* **STATED EXERCISE**
Can you express the lines from the very first one through the line containing "Image resolution: width=727" as a numbered list, with both of those lines included, blank lines skipped and the pictures left out?

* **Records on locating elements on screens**
━━━━━━━━━━━━━━━━
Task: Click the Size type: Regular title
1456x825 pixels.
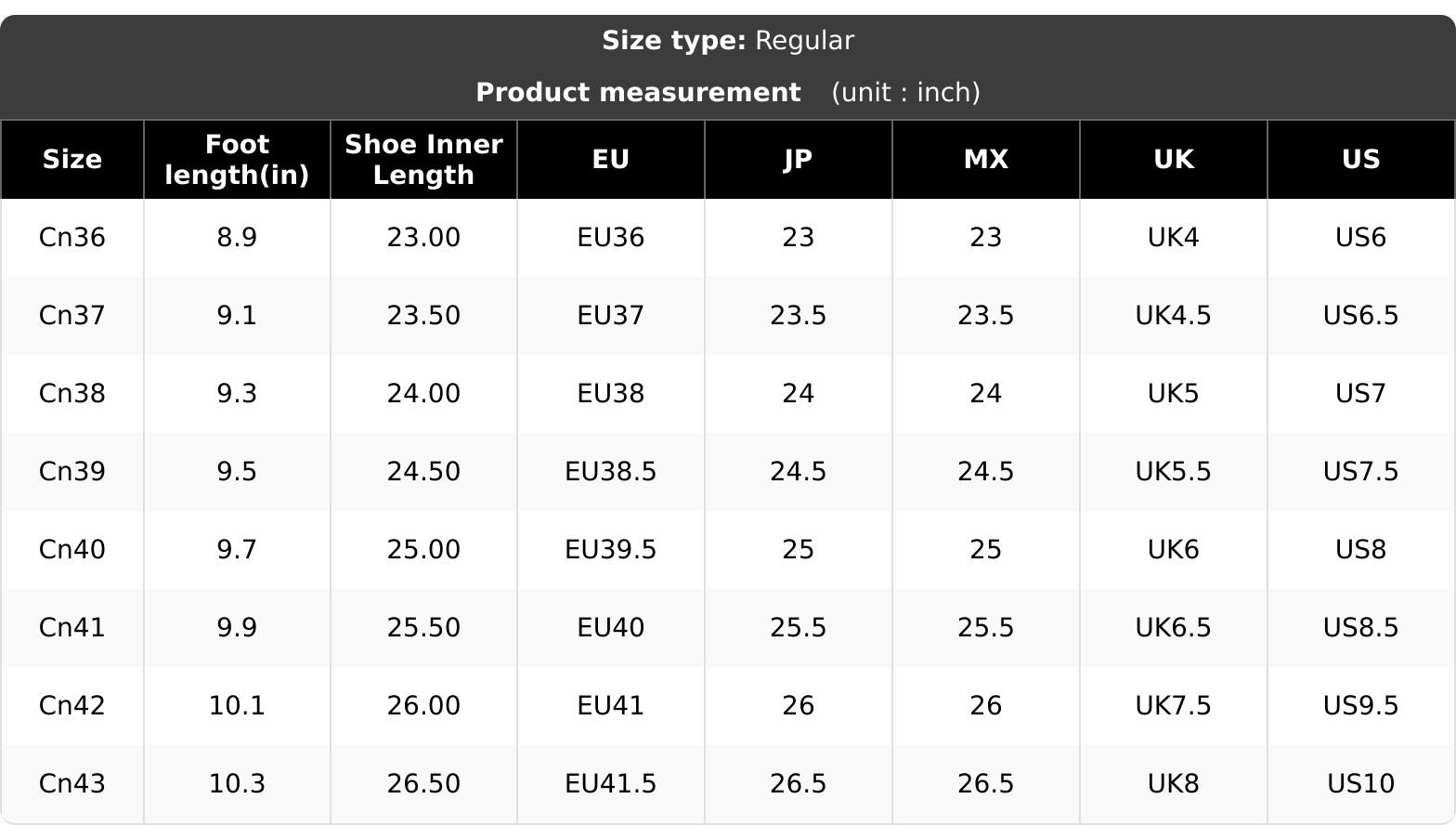Action: pos(728,41)
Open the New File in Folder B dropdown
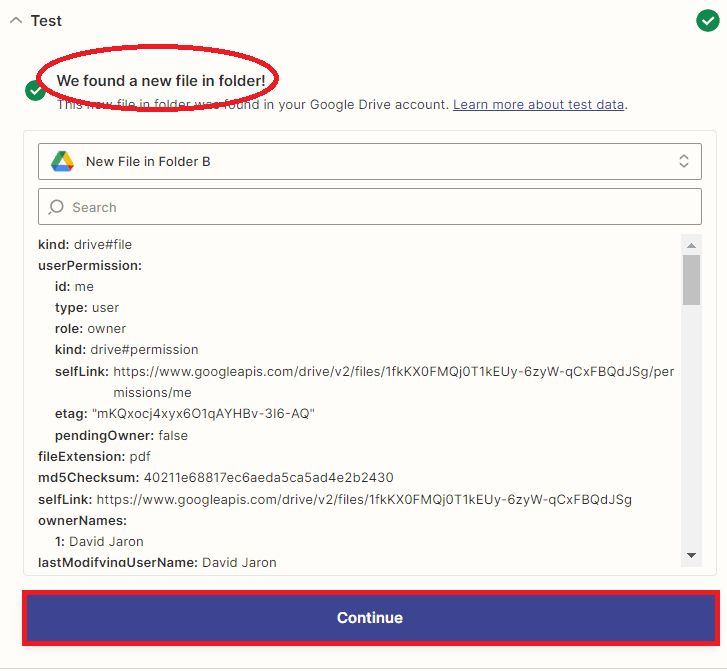Image resolution: width=727 pixels, height=671 pixels. (x=369, y=161)
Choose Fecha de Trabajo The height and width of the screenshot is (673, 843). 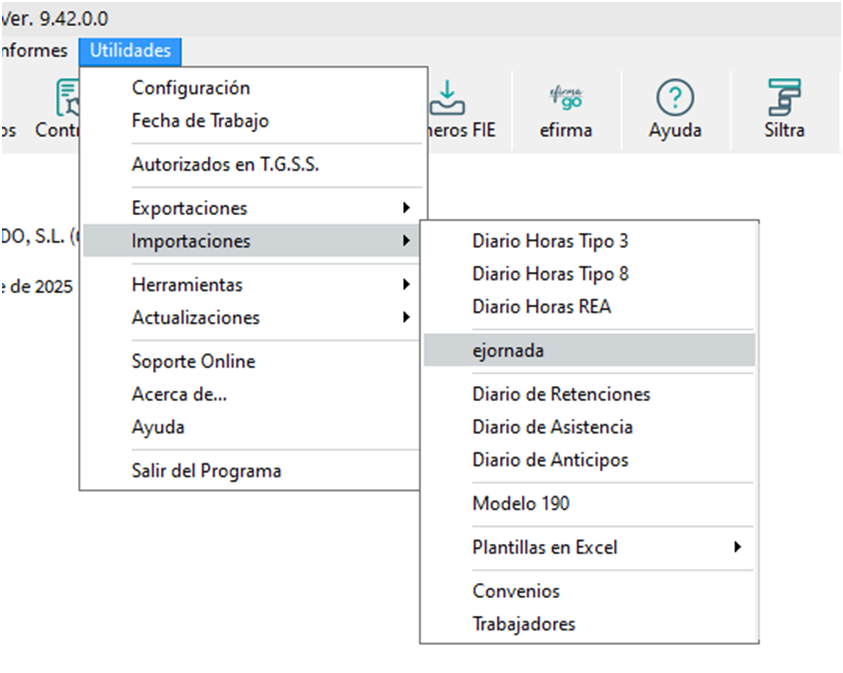[200, 121]
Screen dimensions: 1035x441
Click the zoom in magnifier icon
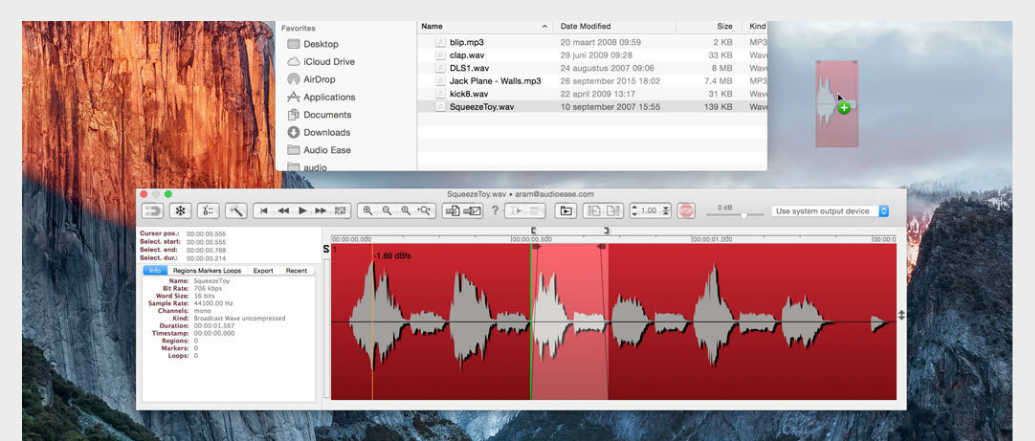[x=367, y=211]
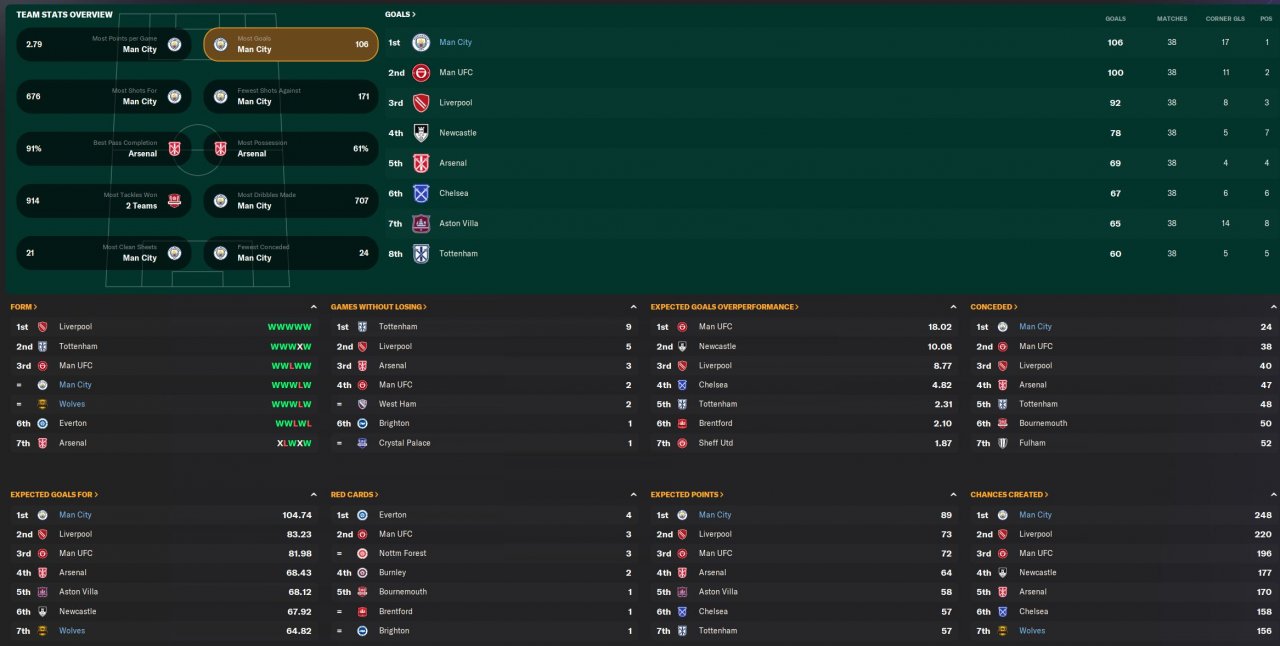Click Everton badge in Red Cards panel
This screenshot has width=1280, height=646.
362,515
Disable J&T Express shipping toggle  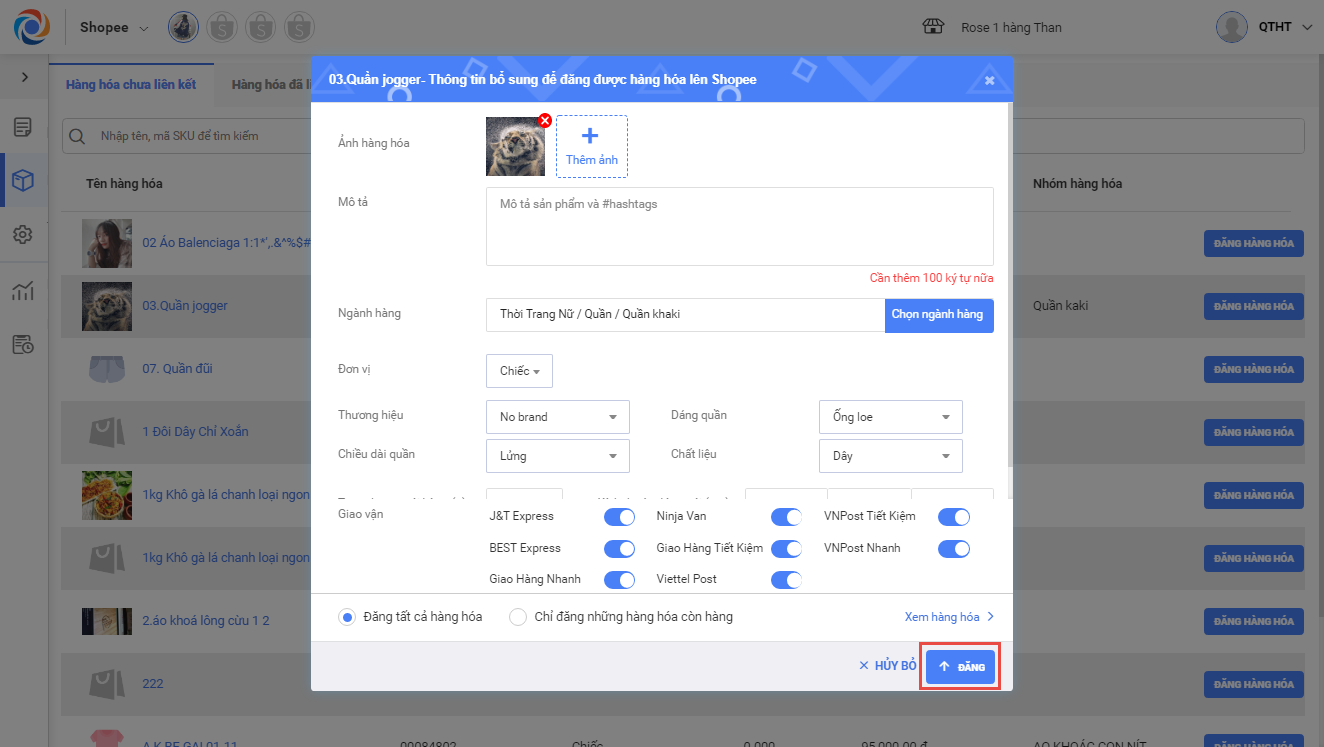click(x=619, y=517)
━━━━━━━━━━━━━━━━
* **ANSWER**
1. Task: Click the Size type: Regular title
2. 1456x825 pixels.
3. Action: pos(728,41)
4. Open the New File in Folder B dropdown
5. Image resolution: width=727 pixels, height=671 pixels. (x=369, y=161)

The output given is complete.